One Solar Panel: Three Batteries: Want to Keep Isolated

Jun 21, 2007
2,106
Hunter Cherubini 36_80-82 Sausalito / San Francisco Bay
A check on the forums and the internet didn't yield me a conclusive answer:

Say I have only one Solar Panel. But I have three 12v lead acid batteries to which each is to have the solar maintain full charge between my visits to the boat. No 120V AC connection. Between visits to the boat all is turned off. No load. Everything, except the bilge pump level switches are off. (And I've got my leaks contained enough that the bilge remains dry between visits.)

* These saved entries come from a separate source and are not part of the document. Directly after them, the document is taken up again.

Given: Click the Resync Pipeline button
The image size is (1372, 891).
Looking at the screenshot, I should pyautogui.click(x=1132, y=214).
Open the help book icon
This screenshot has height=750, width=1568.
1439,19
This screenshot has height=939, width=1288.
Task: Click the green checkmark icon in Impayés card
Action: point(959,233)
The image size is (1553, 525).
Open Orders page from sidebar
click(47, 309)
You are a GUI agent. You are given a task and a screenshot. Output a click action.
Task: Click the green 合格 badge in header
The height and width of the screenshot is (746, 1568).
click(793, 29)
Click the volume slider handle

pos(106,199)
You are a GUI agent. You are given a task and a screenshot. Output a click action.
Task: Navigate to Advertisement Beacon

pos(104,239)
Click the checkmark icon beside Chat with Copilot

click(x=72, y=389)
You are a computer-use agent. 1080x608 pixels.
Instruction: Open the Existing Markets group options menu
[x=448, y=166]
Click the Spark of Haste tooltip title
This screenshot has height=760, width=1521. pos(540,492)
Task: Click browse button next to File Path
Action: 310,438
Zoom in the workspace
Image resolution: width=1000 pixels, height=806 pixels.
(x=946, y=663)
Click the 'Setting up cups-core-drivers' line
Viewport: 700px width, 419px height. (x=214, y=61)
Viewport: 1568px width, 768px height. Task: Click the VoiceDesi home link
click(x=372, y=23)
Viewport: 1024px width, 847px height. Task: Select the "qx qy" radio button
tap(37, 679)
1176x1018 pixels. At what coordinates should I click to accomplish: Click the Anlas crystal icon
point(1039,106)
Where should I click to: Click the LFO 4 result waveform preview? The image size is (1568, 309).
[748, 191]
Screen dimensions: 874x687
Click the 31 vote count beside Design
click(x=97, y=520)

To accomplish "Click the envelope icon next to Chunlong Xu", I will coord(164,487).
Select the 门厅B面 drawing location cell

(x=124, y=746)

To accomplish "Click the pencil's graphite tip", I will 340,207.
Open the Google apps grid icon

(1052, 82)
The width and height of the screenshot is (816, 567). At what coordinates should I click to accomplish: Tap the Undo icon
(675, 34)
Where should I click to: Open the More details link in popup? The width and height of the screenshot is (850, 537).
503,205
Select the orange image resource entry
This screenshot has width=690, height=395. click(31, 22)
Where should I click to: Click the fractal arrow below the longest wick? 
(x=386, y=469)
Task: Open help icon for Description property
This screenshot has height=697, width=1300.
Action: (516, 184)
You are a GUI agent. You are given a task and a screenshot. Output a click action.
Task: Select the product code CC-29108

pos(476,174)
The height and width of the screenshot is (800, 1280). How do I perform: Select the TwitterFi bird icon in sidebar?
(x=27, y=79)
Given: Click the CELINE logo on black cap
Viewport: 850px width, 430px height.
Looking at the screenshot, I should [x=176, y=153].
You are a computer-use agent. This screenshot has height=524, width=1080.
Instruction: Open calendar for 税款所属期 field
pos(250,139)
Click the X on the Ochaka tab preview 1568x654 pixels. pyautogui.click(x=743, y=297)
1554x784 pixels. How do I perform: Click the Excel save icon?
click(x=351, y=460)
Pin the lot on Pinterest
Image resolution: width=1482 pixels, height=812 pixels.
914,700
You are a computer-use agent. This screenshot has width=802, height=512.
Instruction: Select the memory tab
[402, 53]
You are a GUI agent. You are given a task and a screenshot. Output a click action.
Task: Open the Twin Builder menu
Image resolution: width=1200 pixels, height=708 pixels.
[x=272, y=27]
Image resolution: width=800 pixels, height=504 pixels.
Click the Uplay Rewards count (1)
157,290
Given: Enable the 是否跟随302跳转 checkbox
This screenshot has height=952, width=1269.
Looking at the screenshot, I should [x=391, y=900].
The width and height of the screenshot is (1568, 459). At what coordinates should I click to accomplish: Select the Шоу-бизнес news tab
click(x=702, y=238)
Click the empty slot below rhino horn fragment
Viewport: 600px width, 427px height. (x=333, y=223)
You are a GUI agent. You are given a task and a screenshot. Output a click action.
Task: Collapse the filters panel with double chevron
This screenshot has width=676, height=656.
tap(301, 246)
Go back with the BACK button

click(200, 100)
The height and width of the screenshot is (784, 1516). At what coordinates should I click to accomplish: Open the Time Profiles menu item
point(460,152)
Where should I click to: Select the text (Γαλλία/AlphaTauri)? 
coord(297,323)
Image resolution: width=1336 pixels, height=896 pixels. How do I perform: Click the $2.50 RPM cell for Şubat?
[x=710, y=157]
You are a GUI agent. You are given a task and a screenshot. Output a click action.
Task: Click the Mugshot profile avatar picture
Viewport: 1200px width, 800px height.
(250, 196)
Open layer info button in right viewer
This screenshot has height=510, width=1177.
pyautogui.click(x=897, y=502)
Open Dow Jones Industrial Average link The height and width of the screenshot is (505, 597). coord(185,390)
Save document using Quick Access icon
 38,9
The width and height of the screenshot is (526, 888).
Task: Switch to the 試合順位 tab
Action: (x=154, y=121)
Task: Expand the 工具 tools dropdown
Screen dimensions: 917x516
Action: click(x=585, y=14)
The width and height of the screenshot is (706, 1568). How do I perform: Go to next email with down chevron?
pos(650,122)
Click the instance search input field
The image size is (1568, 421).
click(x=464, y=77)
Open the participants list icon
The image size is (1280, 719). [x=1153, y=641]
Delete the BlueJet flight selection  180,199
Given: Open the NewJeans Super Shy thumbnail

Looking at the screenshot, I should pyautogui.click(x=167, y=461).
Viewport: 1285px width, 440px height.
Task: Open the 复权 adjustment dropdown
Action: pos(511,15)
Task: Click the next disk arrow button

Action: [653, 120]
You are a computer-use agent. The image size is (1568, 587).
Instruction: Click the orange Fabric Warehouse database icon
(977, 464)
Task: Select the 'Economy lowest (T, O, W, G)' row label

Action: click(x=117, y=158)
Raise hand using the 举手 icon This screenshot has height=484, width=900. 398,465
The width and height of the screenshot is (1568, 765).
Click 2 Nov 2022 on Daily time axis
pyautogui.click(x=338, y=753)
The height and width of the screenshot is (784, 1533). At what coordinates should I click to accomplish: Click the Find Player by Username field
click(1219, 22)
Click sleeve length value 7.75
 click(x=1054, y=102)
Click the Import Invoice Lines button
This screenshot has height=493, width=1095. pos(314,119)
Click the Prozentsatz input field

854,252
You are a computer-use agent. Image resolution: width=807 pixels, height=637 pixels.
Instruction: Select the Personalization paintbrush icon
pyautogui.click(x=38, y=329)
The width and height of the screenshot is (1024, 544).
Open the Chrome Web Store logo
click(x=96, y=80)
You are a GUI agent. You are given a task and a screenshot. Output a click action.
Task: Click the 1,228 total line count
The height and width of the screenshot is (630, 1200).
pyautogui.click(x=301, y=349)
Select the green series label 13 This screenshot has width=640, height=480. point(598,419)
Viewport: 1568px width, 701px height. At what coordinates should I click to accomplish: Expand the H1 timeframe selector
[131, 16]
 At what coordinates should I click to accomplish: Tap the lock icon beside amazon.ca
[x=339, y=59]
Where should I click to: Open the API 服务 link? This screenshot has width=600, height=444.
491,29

I want also to keep each battery totally independent of each other. That is I can access each one as needed, without a worry that if one of the others becomes depleted due to an error, that cross linking of the solar input also doesn't deplete the others.

How does one do? Should I install three charge controllers; each one to be paralleled (on the input side) to the solar panel? But each one's output to the independent battery?

What is the standard practice? I don't want a high tech solution that costs $ hundreds.
 
Last edited:
Jan 19, 2010
12,369
Hobie 16 & Rhodes 22 Skeeter Charleston
A simple diode at the head of each battery will prevent charge from backing up. You can order them for a few dollars.
 
Jan 18, 2016
782
Catalina 387 Dana Point
Put a diode in line from the controller to each battery, and up all voltages at the controller by .7v. (If it's maintain, you're lookin mostly at float anyway). Fuse the leads at the batteries.
 
Feb 6, 1998
11,667
Canadian Sailcraft 36T Casco Bay, ME
The real question for me is why would you have three individual banks on-board a 36' boat? Start & house with a B2B or ACR/VSR/Combiner between the two simple & done.
 
Jan 18, 2016
782
Catalina 387 Dana Point
Sure, a house+start with an ACR is how all the cool kids are doing it... But what if somebody wants to be different? :)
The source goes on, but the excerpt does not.